The Internet is racing towards 10 Billion publicly documented breached accounts. You can check your own email accounts for breaches and what information was compromised through CyberHoot’s website, inside your Firefox Browser, or even at haveibeenpwned.com. With all of this breached data out there, what should I be doing?
Use a Password Manager
Using a password manager is the best way to limit the damage to you from an online breach such as happened to Facebook, Linked-In, and Yahoo. Password Managers also represent the easiest and most efficient way to manage and secure all your passwords and personal information. A password manager stores and encrypts all your passwords, allowing you to save the information in the cloud or on your personal computer. It keeps them easily accessible in your browser for when you need them. This allows you to use varied and strong passwords, making them much harder for criminals to attack. Password managers, such as LastPass; protects you from giving away your private info on phishing link webpages. Even though security experts recommend password managers people still are hesitant to make the switch. Here are the top five (5) most common misconceptions about password managers and why they don’t hold water!
Myth 1: Password Manager Vendors Access my Data
Myth: Password Manager vendors must have a back-door into our password databases putting us all at risk to their employees or a hack of their IT systems.
Reality: Reputable password managers use Advanced Encryption Standards encryption which even the US government and the NSA complain they cannot hack into. No employees at the Password Management Vendor have access to the private keys that decrypt your data.

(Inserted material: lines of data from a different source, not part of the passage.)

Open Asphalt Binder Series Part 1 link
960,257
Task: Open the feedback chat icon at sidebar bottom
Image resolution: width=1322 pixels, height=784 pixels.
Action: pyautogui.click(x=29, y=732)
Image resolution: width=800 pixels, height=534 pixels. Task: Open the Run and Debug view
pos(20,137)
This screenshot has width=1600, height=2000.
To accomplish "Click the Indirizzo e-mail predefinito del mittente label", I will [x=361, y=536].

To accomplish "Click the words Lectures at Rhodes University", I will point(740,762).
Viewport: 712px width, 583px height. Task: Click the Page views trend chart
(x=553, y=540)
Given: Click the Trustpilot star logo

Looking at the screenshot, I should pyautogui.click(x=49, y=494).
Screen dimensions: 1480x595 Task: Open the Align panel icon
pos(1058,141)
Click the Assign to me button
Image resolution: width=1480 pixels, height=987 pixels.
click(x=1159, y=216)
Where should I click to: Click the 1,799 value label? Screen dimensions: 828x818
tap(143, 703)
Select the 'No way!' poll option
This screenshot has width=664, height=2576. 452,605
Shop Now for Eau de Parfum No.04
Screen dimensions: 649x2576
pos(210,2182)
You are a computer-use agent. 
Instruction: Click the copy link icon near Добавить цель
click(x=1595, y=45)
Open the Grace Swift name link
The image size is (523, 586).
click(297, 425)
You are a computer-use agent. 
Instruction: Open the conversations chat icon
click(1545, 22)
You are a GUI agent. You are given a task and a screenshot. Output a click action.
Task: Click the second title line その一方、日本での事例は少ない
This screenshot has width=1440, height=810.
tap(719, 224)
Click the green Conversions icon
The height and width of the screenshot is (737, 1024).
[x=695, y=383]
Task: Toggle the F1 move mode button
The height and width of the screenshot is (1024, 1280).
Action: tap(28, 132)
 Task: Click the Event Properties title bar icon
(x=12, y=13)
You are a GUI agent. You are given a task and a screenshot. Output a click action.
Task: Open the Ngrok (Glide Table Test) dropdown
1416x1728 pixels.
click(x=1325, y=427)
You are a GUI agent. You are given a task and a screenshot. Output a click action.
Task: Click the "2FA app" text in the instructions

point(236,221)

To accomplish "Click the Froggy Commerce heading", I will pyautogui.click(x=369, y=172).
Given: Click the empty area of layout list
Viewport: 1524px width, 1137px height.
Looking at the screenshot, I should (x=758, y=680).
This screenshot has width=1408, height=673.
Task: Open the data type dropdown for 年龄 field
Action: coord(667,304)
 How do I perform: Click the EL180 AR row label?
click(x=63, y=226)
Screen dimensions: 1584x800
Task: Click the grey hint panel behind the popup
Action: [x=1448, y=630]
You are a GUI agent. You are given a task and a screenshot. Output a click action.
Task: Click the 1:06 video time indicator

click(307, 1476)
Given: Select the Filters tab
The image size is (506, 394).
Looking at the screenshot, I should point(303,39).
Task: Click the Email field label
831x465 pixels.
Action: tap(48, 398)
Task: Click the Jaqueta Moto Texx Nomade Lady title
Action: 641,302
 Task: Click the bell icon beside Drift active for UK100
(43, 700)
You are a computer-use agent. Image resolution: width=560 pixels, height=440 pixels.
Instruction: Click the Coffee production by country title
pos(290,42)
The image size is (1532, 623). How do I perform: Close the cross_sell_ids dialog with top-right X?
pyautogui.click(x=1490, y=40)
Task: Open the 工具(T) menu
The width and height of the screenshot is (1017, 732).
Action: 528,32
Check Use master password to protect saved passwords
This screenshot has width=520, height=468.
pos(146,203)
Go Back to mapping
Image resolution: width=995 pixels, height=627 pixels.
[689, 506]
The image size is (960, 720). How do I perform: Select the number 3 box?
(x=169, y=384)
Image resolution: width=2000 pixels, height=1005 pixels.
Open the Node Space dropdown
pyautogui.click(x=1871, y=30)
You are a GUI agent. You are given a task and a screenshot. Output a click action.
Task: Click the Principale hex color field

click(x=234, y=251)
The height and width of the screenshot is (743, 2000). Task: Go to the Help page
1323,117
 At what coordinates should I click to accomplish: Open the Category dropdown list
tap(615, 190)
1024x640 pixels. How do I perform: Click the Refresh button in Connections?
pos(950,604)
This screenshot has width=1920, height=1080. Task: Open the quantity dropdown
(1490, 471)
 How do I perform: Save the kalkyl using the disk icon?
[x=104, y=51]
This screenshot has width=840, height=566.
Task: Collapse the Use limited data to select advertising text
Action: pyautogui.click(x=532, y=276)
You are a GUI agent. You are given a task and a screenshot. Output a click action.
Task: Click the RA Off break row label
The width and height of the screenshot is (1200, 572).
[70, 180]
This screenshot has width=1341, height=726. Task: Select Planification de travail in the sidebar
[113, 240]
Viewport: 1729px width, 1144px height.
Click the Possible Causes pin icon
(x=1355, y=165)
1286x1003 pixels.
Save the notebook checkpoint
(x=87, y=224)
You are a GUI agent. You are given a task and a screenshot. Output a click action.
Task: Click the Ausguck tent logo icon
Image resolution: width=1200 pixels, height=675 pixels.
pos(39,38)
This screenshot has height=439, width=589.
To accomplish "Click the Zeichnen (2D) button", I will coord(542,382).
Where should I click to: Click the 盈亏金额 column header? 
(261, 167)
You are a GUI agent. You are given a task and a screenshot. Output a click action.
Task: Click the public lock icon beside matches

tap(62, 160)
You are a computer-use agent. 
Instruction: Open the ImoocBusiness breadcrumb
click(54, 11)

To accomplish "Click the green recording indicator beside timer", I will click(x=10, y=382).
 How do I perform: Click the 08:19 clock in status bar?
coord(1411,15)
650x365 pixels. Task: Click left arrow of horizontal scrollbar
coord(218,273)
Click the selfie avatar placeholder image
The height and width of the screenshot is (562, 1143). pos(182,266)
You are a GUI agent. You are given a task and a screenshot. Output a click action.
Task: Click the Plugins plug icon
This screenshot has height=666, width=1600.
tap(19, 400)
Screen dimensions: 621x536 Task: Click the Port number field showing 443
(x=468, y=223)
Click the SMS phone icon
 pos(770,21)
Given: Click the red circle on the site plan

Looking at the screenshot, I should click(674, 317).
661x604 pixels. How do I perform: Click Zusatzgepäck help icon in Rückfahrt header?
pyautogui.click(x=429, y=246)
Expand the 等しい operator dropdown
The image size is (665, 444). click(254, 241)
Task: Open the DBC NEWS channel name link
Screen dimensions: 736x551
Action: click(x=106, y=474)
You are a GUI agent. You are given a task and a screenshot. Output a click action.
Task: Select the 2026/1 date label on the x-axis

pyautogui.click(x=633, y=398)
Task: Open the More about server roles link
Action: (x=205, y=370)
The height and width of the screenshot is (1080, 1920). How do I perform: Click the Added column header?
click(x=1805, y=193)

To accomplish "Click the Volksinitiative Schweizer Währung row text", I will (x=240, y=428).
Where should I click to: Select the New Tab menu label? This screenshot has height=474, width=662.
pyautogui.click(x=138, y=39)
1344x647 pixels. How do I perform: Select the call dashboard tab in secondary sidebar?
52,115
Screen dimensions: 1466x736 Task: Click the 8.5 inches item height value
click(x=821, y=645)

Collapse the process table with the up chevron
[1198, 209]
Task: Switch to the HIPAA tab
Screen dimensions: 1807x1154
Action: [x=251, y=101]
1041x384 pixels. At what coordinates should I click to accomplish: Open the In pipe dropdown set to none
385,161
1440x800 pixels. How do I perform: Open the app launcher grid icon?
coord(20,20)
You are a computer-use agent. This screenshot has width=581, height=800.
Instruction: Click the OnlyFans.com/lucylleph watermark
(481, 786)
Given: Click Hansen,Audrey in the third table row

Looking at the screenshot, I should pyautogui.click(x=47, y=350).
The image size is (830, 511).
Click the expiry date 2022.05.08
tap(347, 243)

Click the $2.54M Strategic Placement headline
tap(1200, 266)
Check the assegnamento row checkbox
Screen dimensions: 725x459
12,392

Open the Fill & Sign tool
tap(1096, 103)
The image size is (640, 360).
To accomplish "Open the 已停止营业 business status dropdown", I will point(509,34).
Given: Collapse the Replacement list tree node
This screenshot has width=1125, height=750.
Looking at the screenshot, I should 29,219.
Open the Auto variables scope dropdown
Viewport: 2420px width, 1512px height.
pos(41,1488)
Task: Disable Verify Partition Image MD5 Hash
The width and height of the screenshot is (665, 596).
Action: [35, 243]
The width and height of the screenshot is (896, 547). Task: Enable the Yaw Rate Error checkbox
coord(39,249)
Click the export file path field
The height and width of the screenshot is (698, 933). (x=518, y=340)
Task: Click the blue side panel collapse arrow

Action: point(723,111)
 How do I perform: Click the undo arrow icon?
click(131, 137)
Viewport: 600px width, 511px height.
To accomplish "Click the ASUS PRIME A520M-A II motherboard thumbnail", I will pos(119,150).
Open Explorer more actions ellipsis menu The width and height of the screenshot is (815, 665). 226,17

- Password Management vendors do not having access to your master password (neither hackers nor employees can access it to steal your data);
- Password Managers encrypt all your data with unbreakable AES encryption (see recent US government pressure to place back-doors inside AES)
Myth 2: Password managers aren’t 100% secure
There is no tool that can guarantee your full online safety, but even the most complicated locks are broken into. We understand that bank safes can be broken into, but we keep our money in there anyways. We cannot rely on our memory for passwords. Without a Password Manager the majority of people will use the same set of passwords for (3 to 5) for most of their accounts. Google research says 2 out of 3 people reuse passwords. According to Symantec, 80% of data breaches could be prevented by the use of a password manager. Most password managers also support two-factor authentication to unlock them making it very difficult for hackers to breach your critical encrypted password database. Read this article on Two Factor Authentication for more information on 2FA and Password Managers.
Myth 3: My passwords are more vulnerable because they are all in one place
All of the data that is entered into your password manager is securely encrypted. Since even the US government is pressuring tech companies to backdoor their encryption standards such as AES, which is used by password managers, it is highly unlikely that your passwords can be hacked out of these encrypted databases. The only way for your data to be accessed is by entering a master password and 2nd factor authentication method. CyberHoot recommends you use a passphrase of 15 to 25 characters and enable a second factor to access your password manager. Here’s a video on how to enable 2FA in LastPass.
Myth 4: It is safer to create and memorize my own passwords
How many times have you had to click the “Forgot Password?” link when attempting to login to an account that you haven’t accessed in a while? Just like when you have to change your password every 90 days, you will use a variation, or an easier password when creating a new password; making it vulnerable to hackers. With a password manager you are able to install a plug-in into your web browser in a matter of seconds. You can also install it on your mobile device so your complex passwords go with you everywhere.
Password Managers also have a hidden advantage in that they all come with a “Securely generate a Random Password for me” feature. This feature creates a pseudo-random password of whatever length you choose, and the password manager remembers it for you!
Myth 5: It is a pain to set up a password manager
As mentioned in myth 4, it takes only a couple minutes to install it on your web browser and mobile device. Once installed, whenever you login to a website your password manager will automatically prompt you to save the login details for your future use. When you return to each site your Password Manager will fill in the login fields, making it much much easier. You can slowly change your account passwords over time to complex, 14+ character passwords as time goes on, you don’t need to do it all in one day. Whenever you are creating a new account, the password manager will create a unique password every time to be easily copied into the password field. As time goes on, you will not want to go back to anything else.
If you would like to learn more about Passwords, Passphrases, and Password Managers, watch this short CyberHoot Training video:
- Password Management vendors cannot access your private encryption key to gain access to your passwords. Asymmetric encryption, which underpins the Internet, ensures your passwords remain only accessible by you.
- While no software ever written is perfect, the alternatives, like 2 out of 3 people reusing passwords is far worse. Password Managers are more secure than any human-based password management systems by an overwhelming margin.
- Having passwords secured inside unbreakable encryption is far superior to writing them down or reusing your favorite set of 5 password roots combined with prefixes or suffixes.
- The human mind is fallible. Trying to create and memorize our own passwords has been proven in thousands of breach studies to be the worst possible method of securing your digital life.
- Password Managers have come a long way in usability. They are very smooth both inside your desktop browsers but now increasingly on your mobile devices as well.
Adopt a Password Manager. You’ll be glad you did. Just make sure you enable 2-factor authentication into that password manager and do not EVER forget your master password.